Natasha stopped and thought for a moment.

“Thirteen, fourteen, fifteen, sixteen,” she said, counting on her slim little fingers. “All right! Is it settled, then?” And a serious smile of joy illuminated her vivacious though not beautiful face.

“Yes!” said Boris.

“For ever?” the girl said. “Until death itself?”

And, taking him by the arm, she calmly walked with him into the nursery. Boris’s handsome, refined face turned red and the expression of mockery disappeared entirely from his lips. He thrust out his chest and sighed in happiness and contentment. His eyes seemed to be gazing far into the future, four years ahead, to the happy year of 1809. The young people gathered once again in the nursery, where they loved to sit most of all.

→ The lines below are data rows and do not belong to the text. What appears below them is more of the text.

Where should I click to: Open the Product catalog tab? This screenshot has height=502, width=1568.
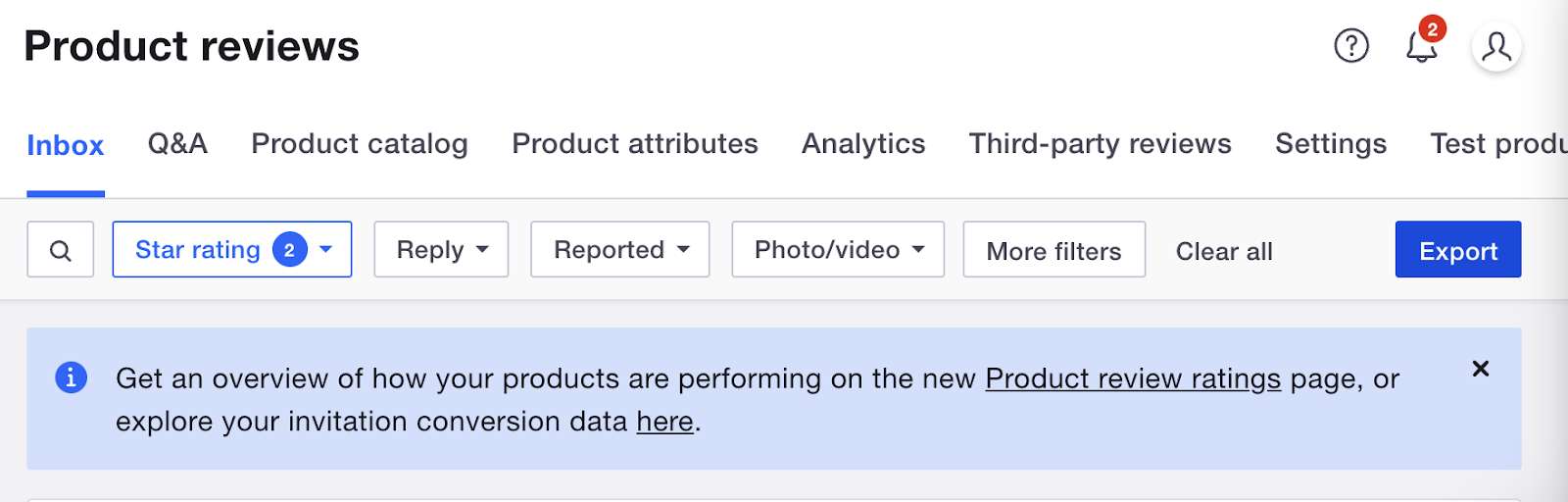[360, 144]
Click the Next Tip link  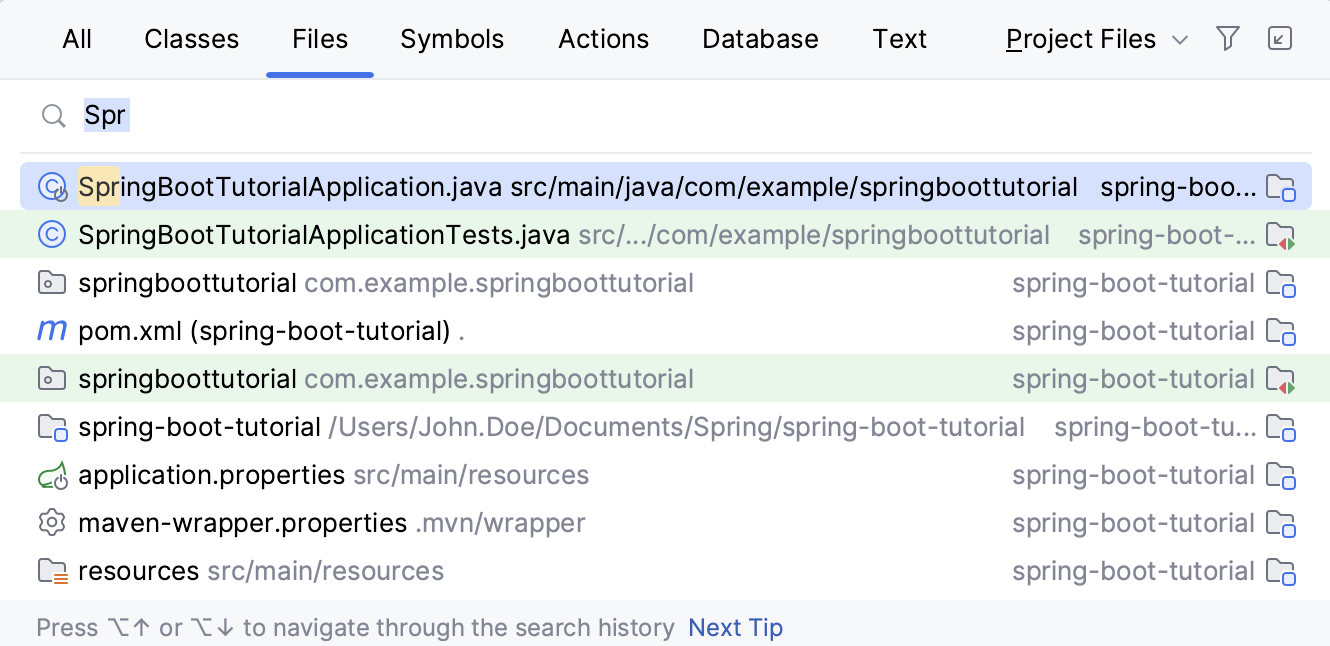(x=736, y=627)
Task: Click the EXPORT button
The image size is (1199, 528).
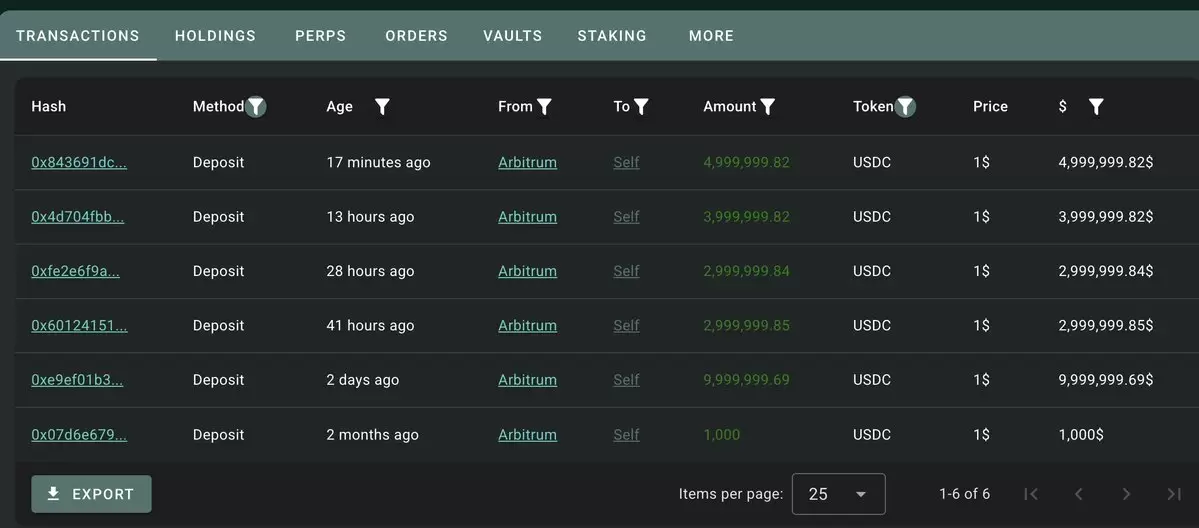Action: [91, 494]
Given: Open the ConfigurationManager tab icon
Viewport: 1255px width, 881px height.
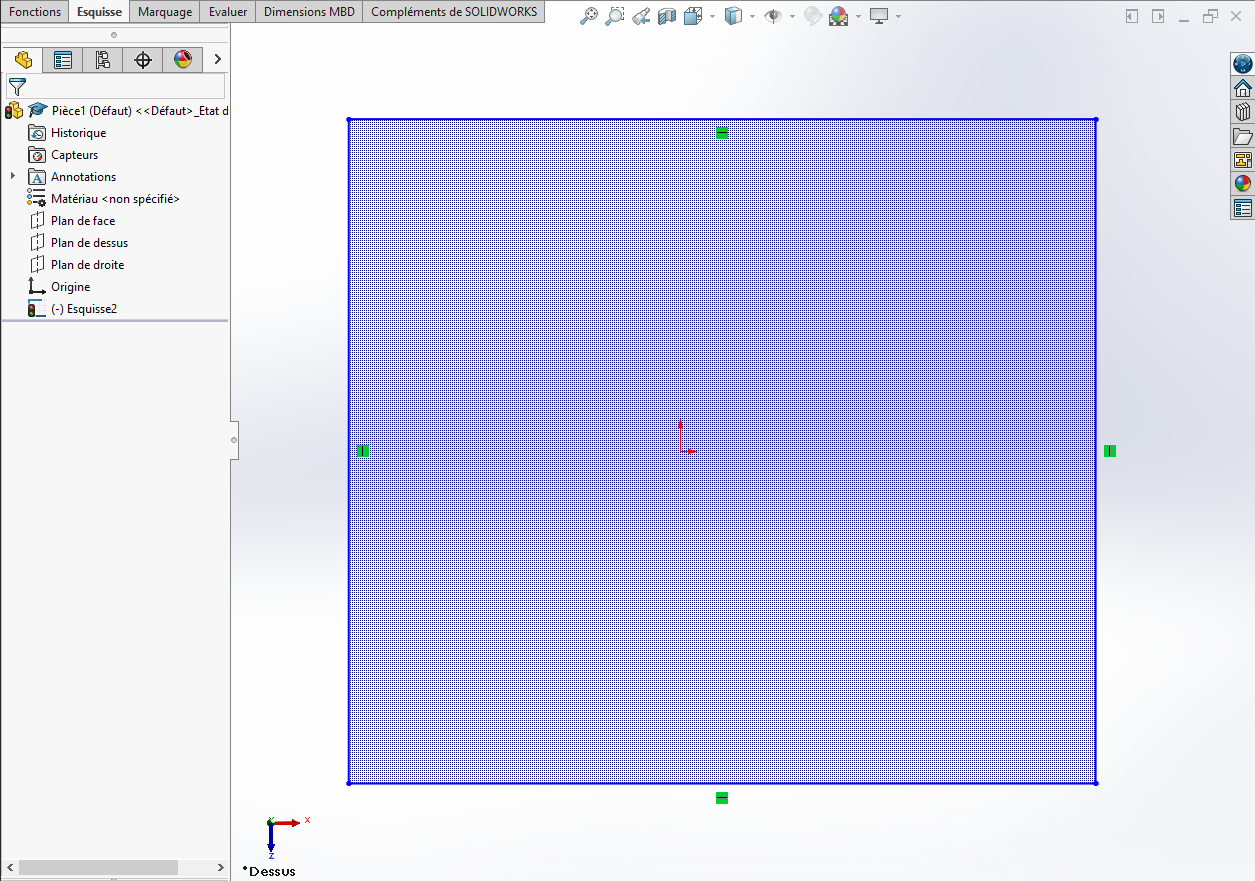Looking at the screenshot, I should tap(103, 60).
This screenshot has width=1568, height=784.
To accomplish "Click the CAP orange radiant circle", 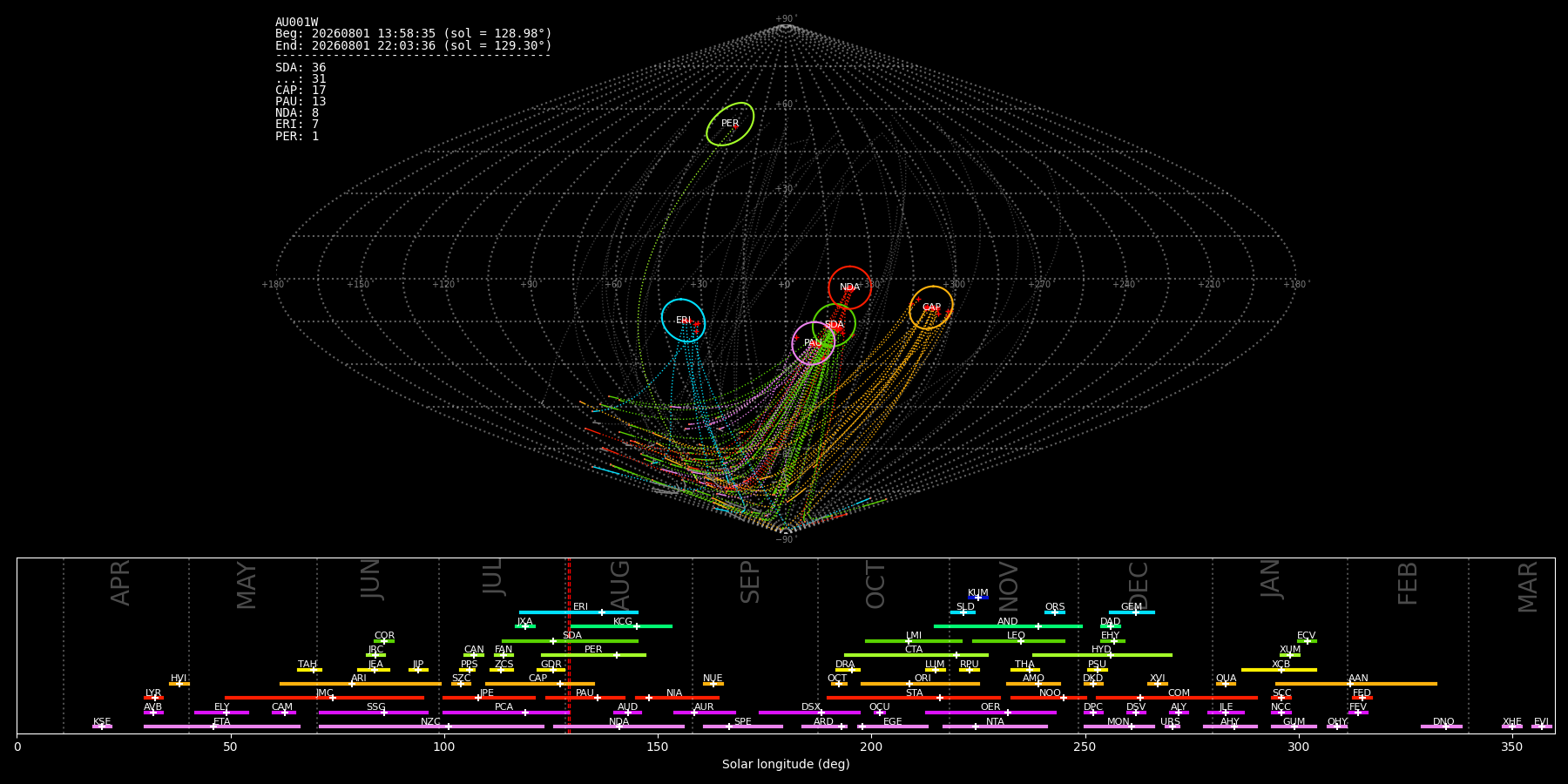I will tap(931, 308).
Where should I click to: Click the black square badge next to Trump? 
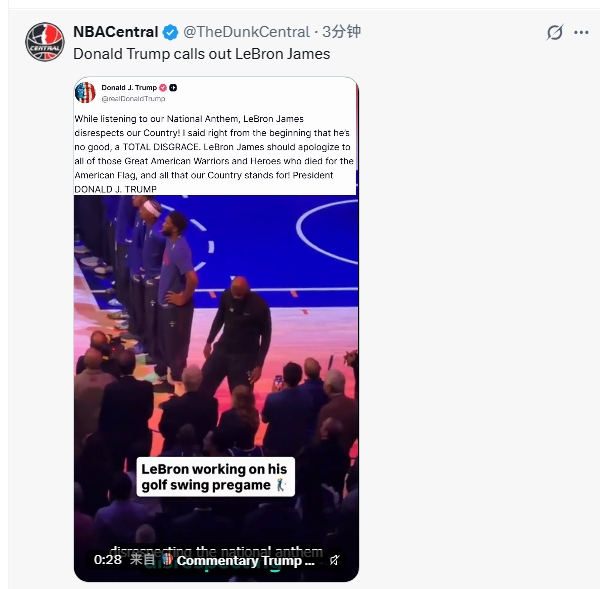(x=173, y=88)
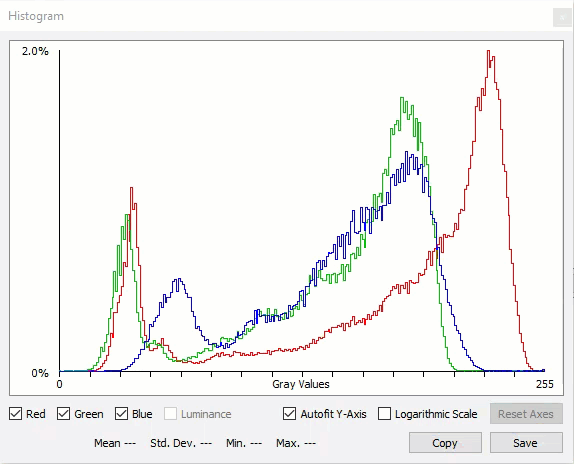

“No, you shan’t leave!” shouted Nikolai, who did and said everything passionately and impetuously, grabbing Boris by the sleeve of his uniform jacket with one hand and pulling his arm away from his sister with the other. “You have to get married.”

“You have to! You have to!” both the girls cried.

“I’ll be the sexton, Nikolaenka,” shouted Petrushka. “Please, let me be the sexton: ‘Oh Lord have mercy!’”

Although it might seem incomprehensible how much fun young men and girls could find in the wedding of the doll and Boris, one look at the exultation and joy expressed on all their faces when the doll, adorned with Seville orange blossom and wearing a white dress, was set on its kidskin bottom on a little post and Boris, who was ready to agree to anything, was led up to her, and little Petrusha, having donned a skirt, pretended he was the sexton – one look at all this was enough to share in this joy, even without understanding it.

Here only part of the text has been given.